Dans le cas présent, toutefois, des interrogations demeurent. A La Tribune, un fin connaisseur des câbles sous-marins ne cache pas sa perplexité. Le Danemark ne constitue pas, selon lui, une plaque tournante des communications européennes, et encore moins pour les échanges de données avec l'Allemagne et la France. Chercheuse au Centre lyonnais d'études de sécurité internationale et de défense (Clesid) et spécialiste des câbles sous-marins, Camille Morel est du même avis. « En matière de télécommunications, le Danemark n'est pas un hub central aujourd'hui, constate-t-elle. Il n'y a que des liaisons mineures qui partent de ce pays. » Certains câbles relient le Danemark à l'Allemagne, à la Norvège ou à la Suède. Un autre raccorde en revanche le pays au Royaume-Uni, pays éminemment stratégique pour les communications transatlantiques... Malgré cela, le Danemark est néanmoins devenu ces dernières années un pays privilégié par les Google, Apple ou Apple pour y implanter d'énormes data centers. Les géants du Net apprécient la fiabilité de l'approvisionnement en énergie renouvelable, comme la fraîcheur du climat, permettant de refroidir plus facilement les serveurs. Cela pourrait, peut-être, expliquer l'intérêt des renseignements américains pour ce pays.

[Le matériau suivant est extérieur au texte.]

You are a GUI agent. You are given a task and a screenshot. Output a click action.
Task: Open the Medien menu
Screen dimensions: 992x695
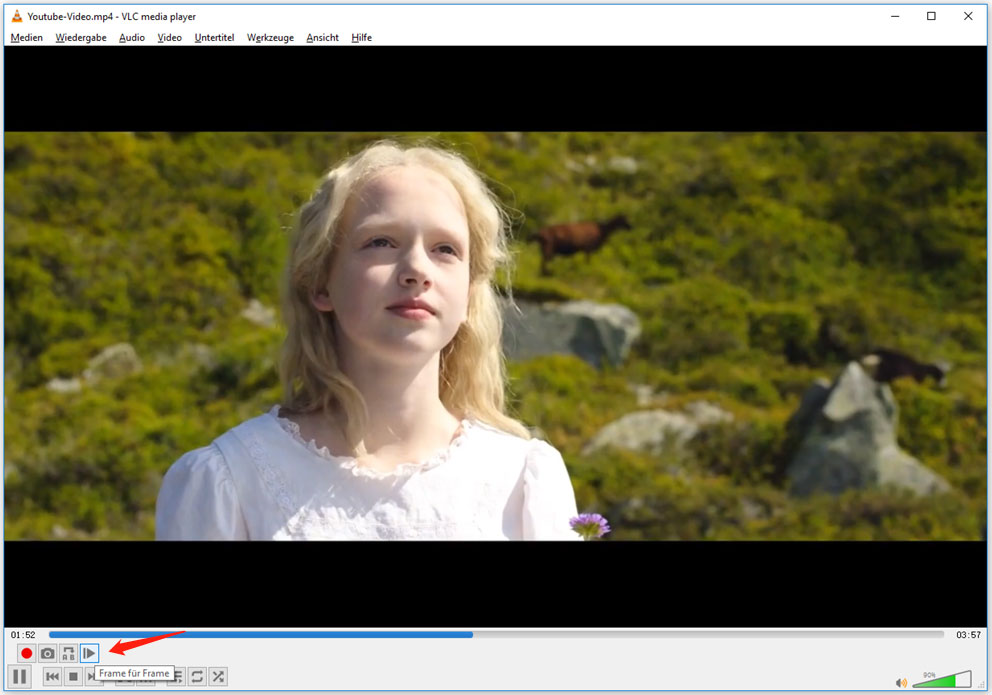(x=26, y=37)
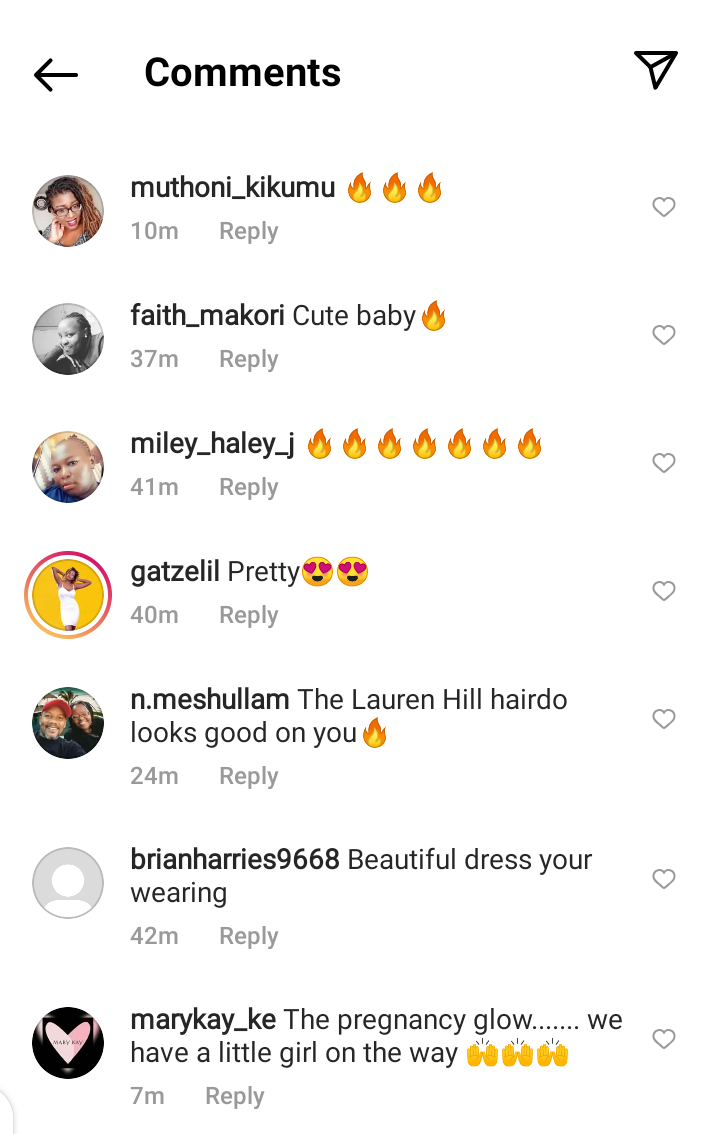This screenshot has height=1134, width=720.
Task: Open the gatzelil username link
Action: [175, 571]
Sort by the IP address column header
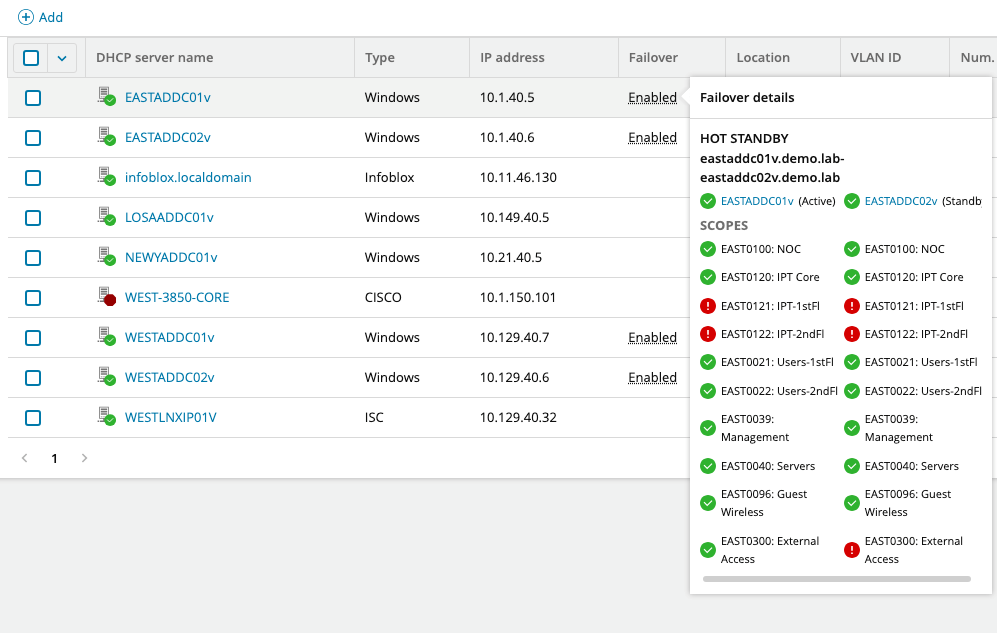Screen dimensions: 997x633 coord(512,58)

« C'est extrêmement grave »
Camille Morel se dit aussi surprise par la teneur des informations récoltées, à savoir, selon DR, les contenus de certains échanges. « Les programmes d'écoutes de la NSA révélés par Snowden concernaient des métadonnées, c'est-à-dire des données techniques de connexion donnant des informations sur l'émetteur, le récepteur, peut-être le lieu d'émission, précise-t-elle. Elles donnaient des informations sur la fréquence des communications entre des individus, leur évolution, mais pas sur ce qui était échangé. »
Cette nouvelle affaire et la possible implication du gouvernement danois suscite, quoi qu'il en soit, la colère des autres pays européens. « C'est extrêmement grave, il faut vérifier si nos partenaires de l'UE, Danois, ont commis des erreurs ou des fautes dans leur coopération avec les services américains », a déclaré Clément Beaune, le secrétaire d'Etat français aux Affaires européennes. Si des responsables politiques ont bien été espionnés, il brandit la possibilité d'« en tirer les conséquences en termes de coopération ». L'Allemagne, de son côté, s'est mise « en contact avec tous les interlocuteurs nationaux et internationaux pour obtenir des clarifications », a déclaré, sobrement, le porte-parole du gouvernement lors d'un point de presse. La Suède et la Norvège ont également demandé des explications.